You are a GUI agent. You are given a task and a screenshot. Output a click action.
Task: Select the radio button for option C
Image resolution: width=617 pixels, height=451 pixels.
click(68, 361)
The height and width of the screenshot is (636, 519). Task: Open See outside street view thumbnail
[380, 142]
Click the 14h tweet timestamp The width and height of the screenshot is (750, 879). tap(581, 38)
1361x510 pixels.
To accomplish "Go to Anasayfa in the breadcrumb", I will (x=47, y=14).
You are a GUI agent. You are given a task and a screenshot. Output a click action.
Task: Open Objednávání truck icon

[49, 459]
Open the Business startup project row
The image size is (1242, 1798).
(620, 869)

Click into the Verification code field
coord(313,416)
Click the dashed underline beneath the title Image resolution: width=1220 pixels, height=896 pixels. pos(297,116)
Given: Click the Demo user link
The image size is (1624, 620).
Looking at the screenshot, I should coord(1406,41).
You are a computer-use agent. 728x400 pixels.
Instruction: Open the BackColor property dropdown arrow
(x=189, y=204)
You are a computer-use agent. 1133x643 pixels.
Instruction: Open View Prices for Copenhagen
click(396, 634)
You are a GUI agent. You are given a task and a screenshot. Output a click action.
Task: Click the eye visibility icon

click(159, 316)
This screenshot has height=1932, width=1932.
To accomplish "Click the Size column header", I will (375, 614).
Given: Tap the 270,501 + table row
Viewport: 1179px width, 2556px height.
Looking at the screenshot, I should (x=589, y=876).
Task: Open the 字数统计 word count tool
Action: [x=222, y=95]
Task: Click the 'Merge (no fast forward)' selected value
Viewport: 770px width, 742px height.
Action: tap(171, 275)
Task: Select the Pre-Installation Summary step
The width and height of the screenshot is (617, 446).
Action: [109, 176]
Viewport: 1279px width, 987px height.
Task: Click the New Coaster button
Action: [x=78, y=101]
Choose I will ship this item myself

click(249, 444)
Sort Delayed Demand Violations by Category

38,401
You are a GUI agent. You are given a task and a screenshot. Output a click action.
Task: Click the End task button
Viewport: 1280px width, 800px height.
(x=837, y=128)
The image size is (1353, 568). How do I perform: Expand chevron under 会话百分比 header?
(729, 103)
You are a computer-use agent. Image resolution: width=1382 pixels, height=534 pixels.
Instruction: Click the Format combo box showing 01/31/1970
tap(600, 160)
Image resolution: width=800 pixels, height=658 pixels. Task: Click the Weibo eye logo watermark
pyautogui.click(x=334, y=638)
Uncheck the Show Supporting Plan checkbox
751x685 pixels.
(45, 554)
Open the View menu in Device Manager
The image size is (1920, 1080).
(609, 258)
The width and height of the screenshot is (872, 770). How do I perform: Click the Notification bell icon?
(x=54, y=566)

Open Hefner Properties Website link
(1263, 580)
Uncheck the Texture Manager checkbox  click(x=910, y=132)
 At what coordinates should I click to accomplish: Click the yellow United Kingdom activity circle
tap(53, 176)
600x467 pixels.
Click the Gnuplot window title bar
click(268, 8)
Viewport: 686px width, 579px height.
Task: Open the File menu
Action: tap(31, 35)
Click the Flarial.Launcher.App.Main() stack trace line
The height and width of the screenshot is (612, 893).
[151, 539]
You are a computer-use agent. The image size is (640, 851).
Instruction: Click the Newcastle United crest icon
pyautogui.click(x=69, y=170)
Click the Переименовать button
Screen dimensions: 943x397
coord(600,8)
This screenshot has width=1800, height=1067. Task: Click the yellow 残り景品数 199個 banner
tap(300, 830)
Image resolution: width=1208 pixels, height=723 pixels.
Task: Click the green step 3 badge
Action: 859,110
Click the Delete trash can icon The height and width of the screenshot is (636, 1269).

What you will do: The response must hold only the lines above from the line with "This screenshot has height=1932, width=1932." through the line with "Task: Select the Pre-Installation", each copied exactly, both ends kept.

Solution:
This screenshot has height=1932, width=1932.
To accomplish "Click the Size column header", I will (375, 614).
Given: Tap the 270,501 + table row
Viewport: 1179px width, 2556px height.
Looking at the screenshot, I should (x=589, y=876).
Task: Open the 字数统计 word count tool
Action: [x=222, y=95]
Task: Click the 'Merge (no fast forward)' selected value
Viewport: 770px width, 742px height.
Action: tap(171, 275)
Task: Select the Pre-Installation Summary step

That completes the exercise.